Can you lay out everything from the row containing "Task: Increase Label Qty with up arrow" down to the row containing "Action: coord(1010,393)", both included, as a numbered list with blank lines dropped?

====== Given data ======

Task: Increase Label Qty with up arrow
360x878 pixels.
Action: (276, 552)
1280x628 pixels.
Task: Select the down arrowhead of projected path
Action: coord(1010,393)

======
====== Given data ======

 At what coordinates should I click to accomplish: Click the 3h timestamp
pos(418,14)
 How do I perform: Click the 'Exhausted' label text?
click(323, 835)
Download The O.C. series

======

--- The result ---
1. Task: Increase Label Qty with up arrow
2. 360x878 pixels.
3. Action: (276, 552)
4. 1280x628 pixels.
5. Task: Select the down arrowhead of projected path
6. Action: coord(1010,393)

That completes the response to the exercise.